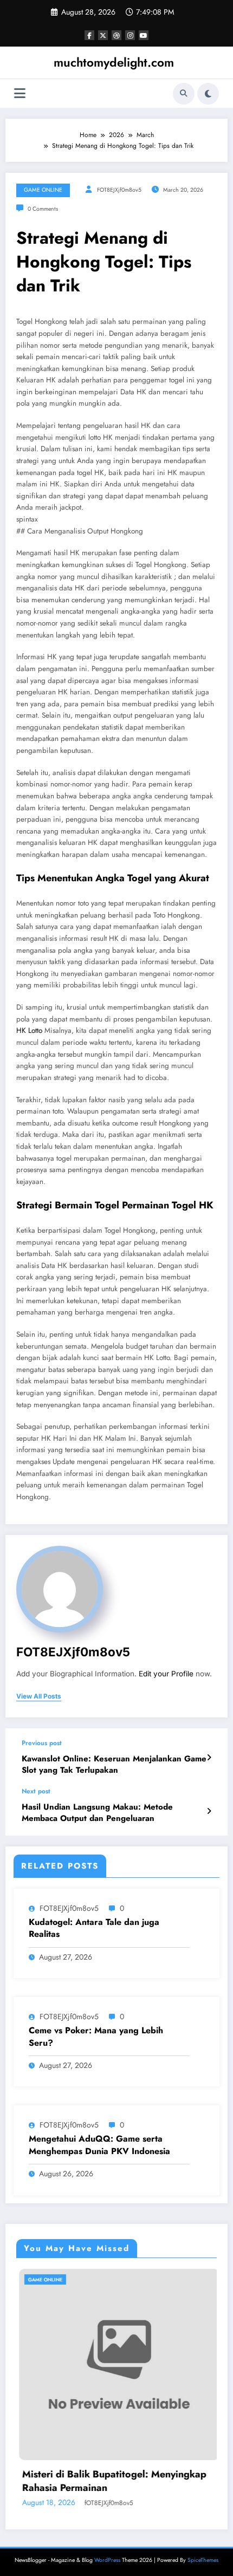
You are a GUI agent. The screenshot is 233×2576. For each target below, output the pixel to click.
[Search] (184, 94)
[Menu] (20, 93)
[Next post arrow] (208, 1811)
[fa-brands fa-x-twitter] (103, 35)
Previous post (42, 1743)
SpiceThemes (202, 2560)
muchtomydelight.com (114, 62)
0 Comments (43, 209)
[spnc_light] (208, 94)
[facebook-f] (89, 35)
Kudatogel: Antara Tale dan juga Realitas (94, 1928)
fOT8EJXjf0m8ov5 (119, 190)
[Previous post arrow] (208, 1757)
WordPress (107, 2560)
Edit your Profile (166, 1673)
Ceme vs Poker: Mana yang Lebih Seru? (96, 2036)
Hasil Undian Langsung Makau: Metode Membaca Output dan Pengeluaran (97, 1812)
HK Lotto (29, 1030)
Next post (36, 1791)
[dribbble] (116, 35)
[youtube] (143, 35)
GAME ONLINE (43, 190)
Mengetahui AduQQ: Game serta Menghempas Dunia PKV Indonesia (99, 2145)
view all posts (38, 1696)
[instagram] (130, 35)
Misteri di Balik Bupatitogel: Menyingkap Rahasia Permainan (112, 2481)
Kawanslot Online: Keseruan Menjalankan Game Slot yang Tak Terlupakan (114, 1764)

__________________________________________________

Everything from the line with "Kudatogel: Antara Tale" down to the last line of the data above should be returned exactly, with both ends kept and nothing added.

Kudatogel: Antara Tale dan juga Realitas (94, 1928)
fOT8EJXjf0m8ov5 (119, 190)
[Previous post arrow] (208, 1757)
WordPress (107, 2560)
Edit your Profile (166, 1673)
Ceme vs Poker: Mana yang Lebih Seru? (96, 2036)
Hasil Undian Langsung Makau: Metode Membaca Output dan Pengeluaran (97, 1812)
HK Lotto (29, 1030)
Next post (36, 1791)
[dribbble] (116, 35)
[youtube] (143, 35)
GAME ONLINE (43, 190)
Mengetahui AduQQ: Game serta Menghempas Dunia PKV Indonesia (99, 2145)
view all posts (38, 1696)
[instagram] (130, 35)
Misteri di Balik Bupatitogel: Menyingkap Rahasia Permainan (112, 2481)
Kawanslot Online: Keseruan Menjalankan Game Slot yang Tak Terlupakan (114, 1764)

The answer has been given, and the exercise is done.